Additionally, the attribute reduction, described above, occurs after determination of the debtor’s tax liability for the year of the debt discharge.27 This ordering rule can significantly impact a debtor corporation’s tax liability, particularly in instances of liquidating bankruptcies. When it is clear that a corporation will not become profitable even after its outstanding debt is reduced, the purpose of the bankruptcy process is then to ensure the orderly liquidation and distribution of the debtor’s assets to its creditors.28 A liquidating bankruptcy process often involve taxable sales of debtor assets under section 363 of the Bankruptcy Code, and also potential CODI.

Example:

Debtor Corp. is undergoing a liquidation in bankruptcy. At the time of liquidation, Debtor Corp. had assets, with a total fair market value of $10x and tax basis of $0x. Debtor Corp. also had $10x of NOL carryforwards from prior years. Debtor Corp. sells its assets to a Buyer in year 2 and distributes the proceeds to Creditor in partial repayment of its $100x loan. Debtor Corp. had no other items of income or loss. Debtor Corp. then legally liquidates.

Here Debtor Corp. will recognize a $10x gain on the sale of the assets, and likely recognizes $90x of CODI. The CODI would likely be excluded under section 108(a) and will reduce the $10x NOLs after the determination of the tax for the year of the discharge.29 As such the ordering rule will allow Debtor Corp. to use its NOLs to offset the gain on the sale, prior to the attribute reduction. Thus, when the attribute reduction is made, there are no attributes left to reduce and the entire $90x of CODI is Black-hole COD.

Consolidated Group Setting30

If a debtor corporation, that is a member of a consolidated group, recognizes CODI and excludes it from income under section 108(a), there are special rules regarding attribute reduction.31 The consolidated group’s tax attributes are generally subject to reduction, after reduction of the debtor’s own tax attributes, following a mechanical ordering rule.
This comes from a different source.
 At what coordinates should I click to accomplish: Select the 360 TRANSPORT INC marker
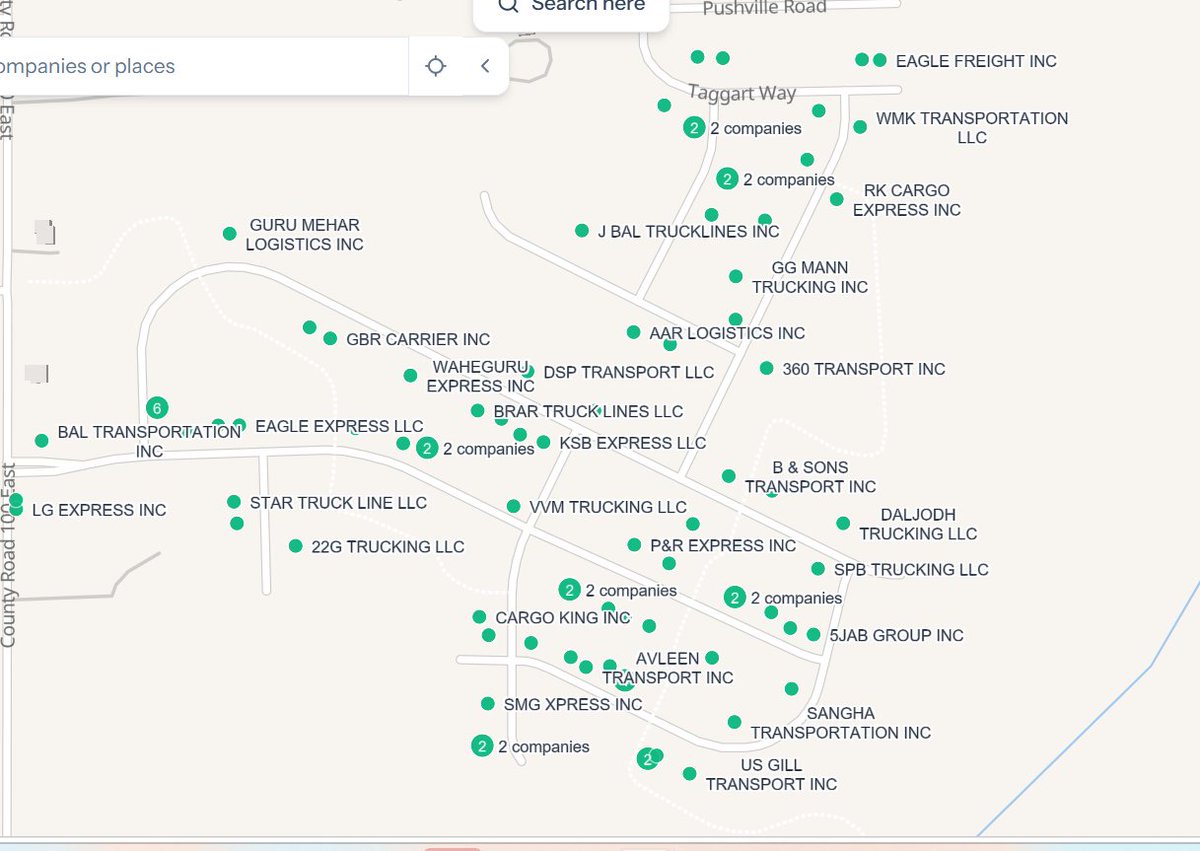tap(767, 368)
Additionally, in the consolidated context, there is a “tier-down” attribute reduction mechanism that applies to reduce the tax attributes of a lower-tier member in certain circumstances.32

For U.S. federal tax purposes, the exclusion of CODI under section 108(a) (i.e., bankruptcy, insolvency, etc.) does not apply to cancellation transactions between members of a consolidated group involving intercompany debt.33

The ultimate impact of debt workouts for a consolidated group are complex, and often can have odd results depending upon which a consolidated group member is the true debtor. Careful consultation and modeling from knowledgeable tax advisors is always recommended in these contexts.

Conclusion

The tax consequences of CODI are highly dependent on the entity’s classification, solvency, and bankruptcy status. Successfully navigating the complexities of CODI requires a thorough understanding of the tax implications specific to each entity type and the equity owners. Consulting with experienced tax advisors and legal professionals is critical in handling CODI and related tax matters effectively.


[1] Kirby Lumber v. United States, 284 U.S. 1 (1931).
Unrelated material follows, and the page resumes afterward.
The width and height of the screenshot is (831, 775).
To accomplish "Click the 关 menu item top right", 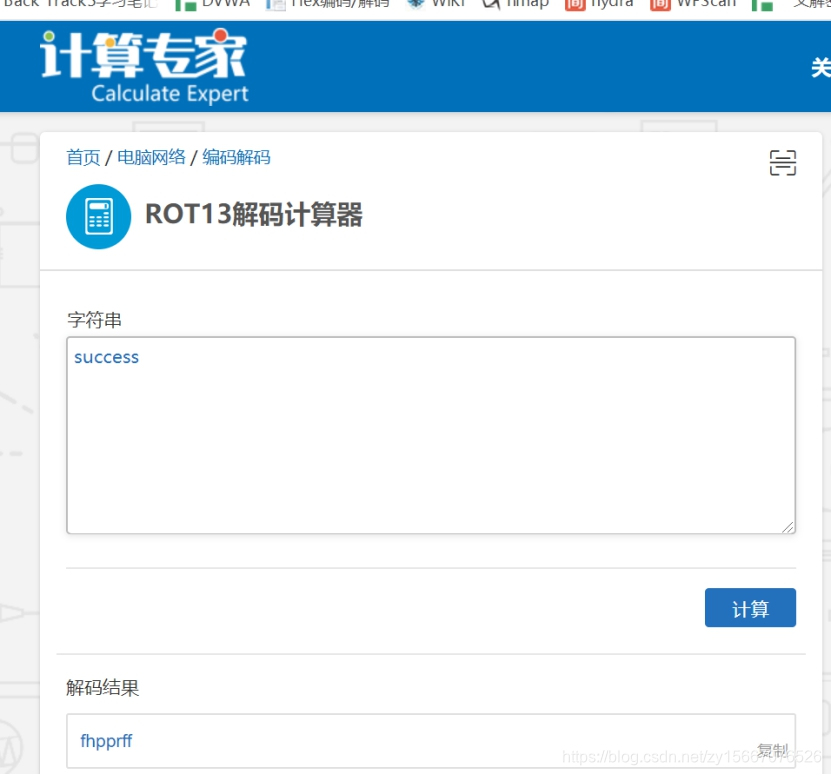I will pos(821,68).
[2] All section references are to the Internal Revenue Code of 1986 (the “Code”), as amended, or to underlying regulations.

[3] Section 108(a)(1)(B).

[4] Section 108(a)(3).

[5] Section 108(a)(1)(A).

[6] Title 11 U.S.C.

[7] Section 108(d)(2).

[8] For example, if during the bankruptcy proceedings, the debtor and creditor independently agree to a modification of the debt, or the debtor buys back its debt for stock at a discount, all without the court’s approval.

[9] Note that a Chapter 7 (liquidating) or Chapter 11 (reorganizing bankruptcy) are two examples of title 11 bankruptcies.
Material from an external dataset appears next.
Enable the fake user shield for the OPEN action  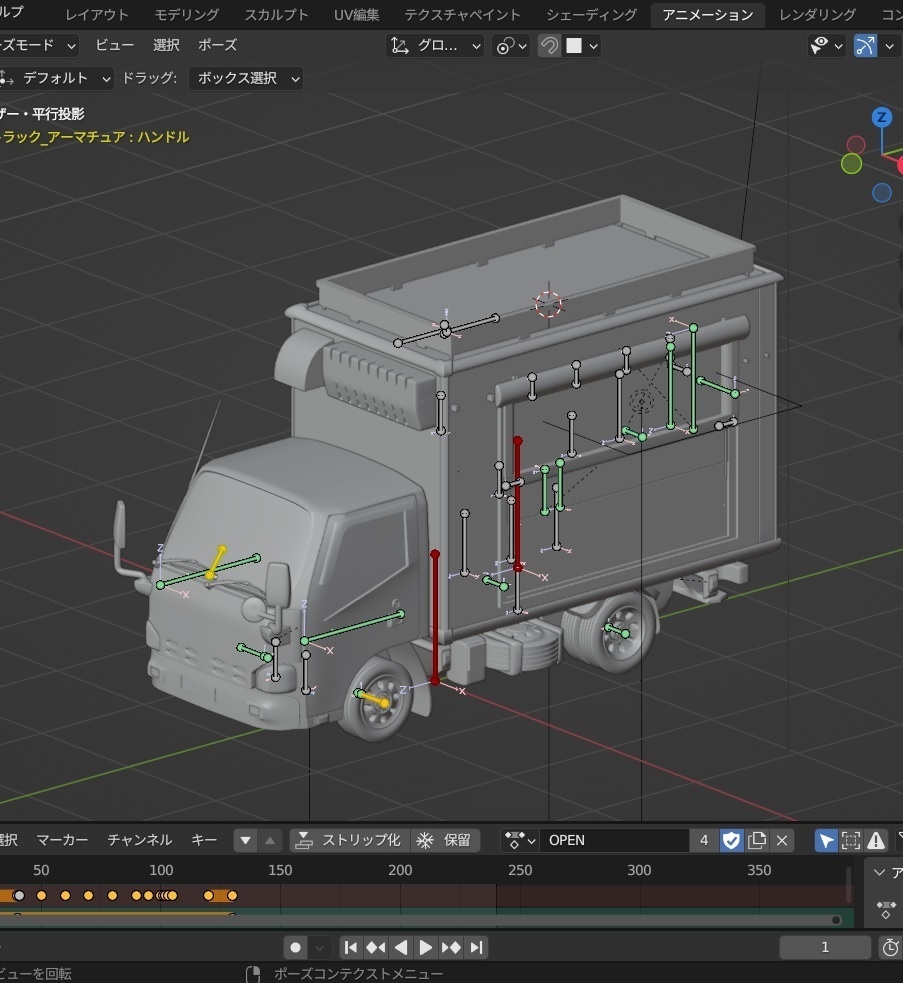click(731, 840)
[10] The mechanics of the attribute reduction resulting from excluded CODI is beyond the scope of this article.

[11] Section 108(e)(4);. Reg. section 1.108-2.

[12] Timing of the acquisition of the debt when compared to the timing of becoming related is also relevant, for example:  Reg. section 1.108-2(c)(3) “a holder of indebtedness is treated as having acquired the indebtedness in anticipation of becoming related to the debtor if the holder acquired the indebtedness less than 6 months before the date the holder becomes related to the debtor.”

[13] Section 108(d)(6).

[14] Reg. section. 1.108-9(b); Note: There are Tax Court cases wherein a partner was permitted to exclude CODI, where the partnership was in bankruptcy, but the partner was not in their individual capacity, however the IRS has come out against these decisions in nonacquiescence in A.O.D. 2015-001. See e.g., Estate of Martinez v. Commissioner, T.C. Memo. 2004-150; Gracia v. Commissioner, T.C. Memo. 2004-147; Mirarchi v. Commissioner, T.C. Memo. 2004-148; and Price v. Commissioner, T.C. Memo. 2004-149 (essentially identical opinions for three partners in the partnership).

[15] Section 705.

[16] See Sections 752(b) and 733. Note however, that depending on the nature of the debt discharged, the basis decrease may differ from the increase pursuant to Section 705.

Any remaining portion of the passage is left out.